As the bloody toll of the Islamist movement grows and its record of horrors lengthens from Bali to Beslan to Madrid to London, the incredible cost that can only be attributed to the Afghanistan metastasis that went unchecked from the time of bin Laden's return there in 1996 until the American-led invasion of 2001 becomes ever more clear. That was the true "breeding ground" of the world's menace, not the Sunni triangle, where jihadists are continually under pressure and increasingly desperate. The long years ahead in the global war on terrorism will be spent trying to undo the damage done by allowing the Islamist radicals a safe haven from which to export their ideology and to train and deploy their converts.

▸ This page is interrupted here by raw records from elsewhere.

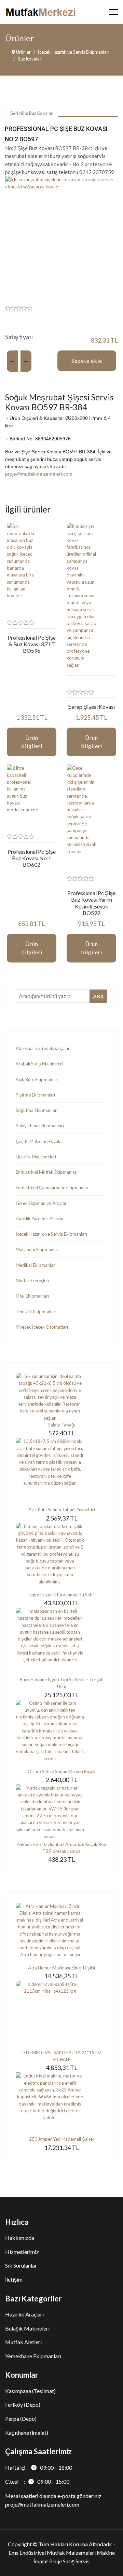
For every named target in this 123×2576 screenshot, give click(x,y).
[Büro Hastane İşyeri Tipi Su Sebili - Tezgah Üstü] (61, 1642)
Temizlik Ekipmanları (36, 1311)
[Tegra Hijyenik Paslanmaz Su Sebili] (61, 1557)
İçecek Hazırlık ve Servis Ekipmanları (51, 1234)
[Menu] (113, 12)
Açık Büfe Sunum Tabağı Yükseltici (61, 1509)
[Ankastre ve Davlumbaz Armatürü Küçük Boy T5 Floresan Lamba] (61, 1812)
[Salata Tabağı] (61, 1397)
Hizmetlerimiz (22, 2251)
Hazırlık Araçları (24, 2314)
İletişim (14, 2279)
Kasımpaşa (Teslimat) (30, 2391)
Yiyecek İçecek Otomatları (42, 1327)
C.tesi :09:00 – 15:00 (37, 2481)
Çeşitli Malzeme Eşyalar (39, 1141)
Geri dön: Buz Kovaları (32, 113)
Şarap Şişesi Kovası (91, 706)
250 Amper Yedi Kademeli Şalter (61, 2139)
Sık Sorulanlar (21, 2265)
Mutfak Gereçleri (32, 1280)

The realization of the price of inaction through the '90s has a huge political cost attached to it, one that the Democrats will bear if a full accounting is ever compiled. Thus the "breeding ground" rhetoric--empty and absurd as it is--is a convenient and even necessary bit of smoke. There's no fire underneath that smoke. Just a desperate hope that noise will drown out voices pointing to the real history of the rise of the Islamist threat.
In an exchange with Ron Reagan on MSNBC this week, Christopher Hitchens sharply rebuked the "motive" school of terrorist psychologists: "I thought I heard you making just before we came on the air, of attributing rationality or a motive to this, and to say that it's about anything but itself, you make a great mistake, and you end up where you ended up, saying that the cause of terrorism is fighting against it, the root cause, I mean." [emphasis added]
Hitchens's point, which must be made again and again, is Blair's point: The killers are killers because they want to kill, not because the coalition invaded Iraq, or Afghanistan, or because there are bases in Saudi Arabia, or because Israel will not retreat to the 1967 borders.
Until and unless the left gets this point, and abandons the idea that "breeding" of terrorists is something the West triggers, they cannot be trusted with the conduct of the war.